The Brookings Institution’s title of its report says it all: “The world economy remains adrift in choppy waters.” 

The institution says while growth prospects for the advanced economies have improved, it must be taken into account this is largely because of still decent growth in the U.S. and the U.K. The eurozone remains mired in low growth and Japan’s economy appears to have stalled again.

Besides that, commodity-exporting countries, both advanced and emerging, have been hit by sharp growth (demand) slowdowns.

The dangers for a next wave of global economic growth problems will probably (No, you can never fully eliminate present geopolitical risks) be caused by the rising and spreading growth problems in the emerging market economies (EM).

It’s a fact, EM which had become the main drivers of global growth in the aftermath of the 2008-2009 financial crisis, now indications today continue rising the emerging market economies are now leading the world economy into a slump.

EM growth has fallen, business and consumer confidence are eroding, and financial markets have taken a beating in the EM.

I don’t want to sound like a pessimist, but when we take a realistic view at all the recent "important" PMIs as well as the just released Brookings Institute country specific overall growth indices as well as its other indices, they “all” show weakening or stagnating situations, of course with some more than others.

DATASET
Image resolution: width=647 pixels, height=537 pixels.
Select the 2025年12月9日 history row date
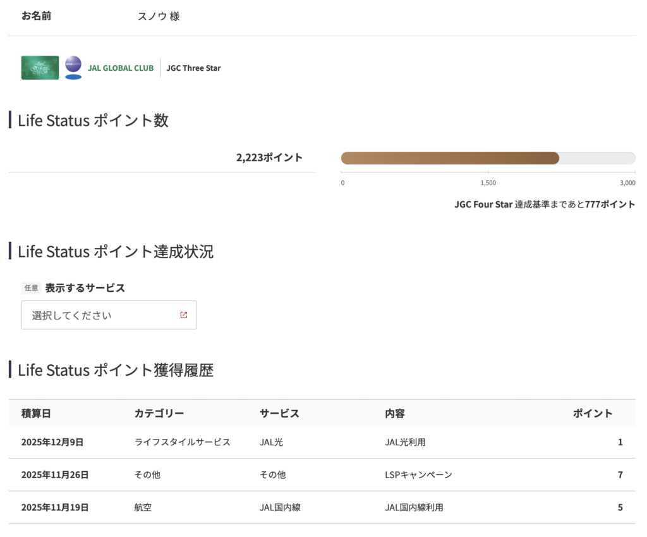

--

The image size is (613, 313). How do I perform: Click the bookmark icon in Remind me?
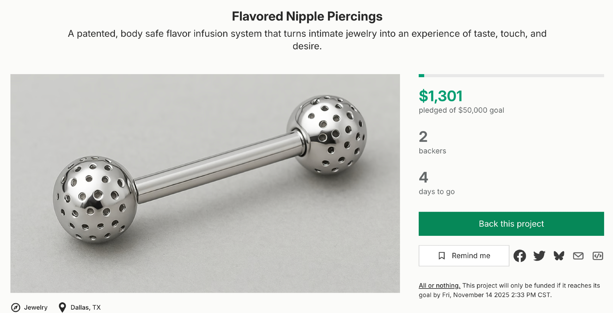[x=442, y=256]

WHAT IS ASKED
1 > Answer these questions using the commentary on the world economy:
(a) Continued growth in which two countries largely explains the improved outlook for the advanced economies?
(b) What has hit commodity-exporting countries?
(c) After which event did the emerging market economies become the main drivers of global growth?
2 > Write the next few paragraphs of the commentary on the world economy, starting right after its final sentence.

EXERCISE ANSWERS
1 >
(a) The U.S. and the U.K.
(b) Sharp growth (demand) slowdowns.
(c) The 2008-2009 financial crisis.

2 >
When we add to that, the World Bank Annual Report 2015 states: “The developing economies of East Asia and Pacific (accounted for one-third of global growth in 2014!) are projected to grow by 6.7 percent a year in 2015 and 2016, down from 6.9 percent in 2014 …  China’s growth (is expected) to about 7 percent during the next two years, down from 7.4 percent in 2014. Growth in the rest of developing East Asia is expected to reach 4.9 percent in 2015 and 5.4 percent in 2016, driven primarily by the large Southeast Asian economies … economic growth in Europe and Central Asia is stagnating this year, after growing just 1.8 percent in 2014.”

We haven’t seen the bottoms yet in equity or commodity markets. Before markets finally bottom out, the world will have to start growing again and that's not on the horizon yet.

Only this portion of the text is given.